YOUR SOURCE FOR TRUTH

Sunday, October 3, 2010

Billed as comedy, 'Get Low' a real heartbreaker

Get Low

By Andy McKinney                  
Gazette/Connection Film Critic

This is the kind of wonderful low budget art house film that you get to do as an actor if you have had a spectacular career and God loves you.  The producers spent a tiny $7 million on this film, an amount that a huge powerhouse like “Iron Man” might have spent on sushi for the cast.  Star Robert Duvall has turned in what might be the capstone performance of his long run in Hollywood.
            
It was the script and not the cash that attracted Duvall, Bill Murray, Sissy Spacek, Bill Cobb and Lucas Black to the film.  Murray has a strong supporting role as a grasping funeral home owner in depression era Appalachia.  Black, Cobb and Spacek have smaller but very strong supporting roles and fill them right up.  The confident, sophisticated, mature acting in this film is seldom seen these days.               

Director Aaron Schneider is known primarily as a cinematographer.  He has two other little known feature length films to his credit but this will be the one he becomes known for.  His expertise with the camera is shown in every cut of this finely crafted film.          
   
The story itself, somehow billed as a comedy when it is in fact a heart wrenching tragedy, is told slowly, carefully and mysteriously.  Duvall is an old man, a hermit in the hills, frightening, distant and alone for some 40 years.  He comes to town to arrange for a funeral which Bill Murray agrees to arrange.  Duvall wants to have the funeral party, as he calls it, while he is still alive, which is unconventional even by the standards of the folk in the remote mountain hollows.               

The extended unfolding of the hermit’s mystery is never hurried and never dull.  We get to the conclusion eventually and I at least was mightily moved to find out why a man would live his whole life in isolation.  It is a heartbreaker.  Duvall is being touted for an Oscar for this role.             

Four strong saw blades for the PG 13 tragedy, “Get Low.”  It runs one hour and 40 minutes.  This artistic film is the success that the previously seen “The American” is not.
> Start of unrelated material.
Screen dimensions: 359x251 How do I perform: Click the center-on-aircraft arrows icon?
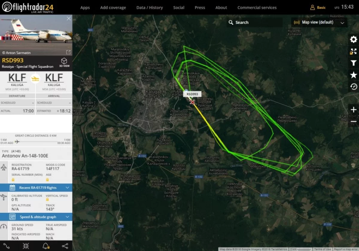pyautogui.click(x=26, y=246)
Also playing this week are the “Town” which we thought very well of and “Wall Street: Money Never Sleeps.”  Wall Street brings us the return of Gordon Gekko, one of the iconic characters in American cinematic history. 

As always, the Sawmill Theater has movies for everyone, from kid’s flicks, to comedies to the very artistic and touching “Get Low.”  Maybe I’ll see you there.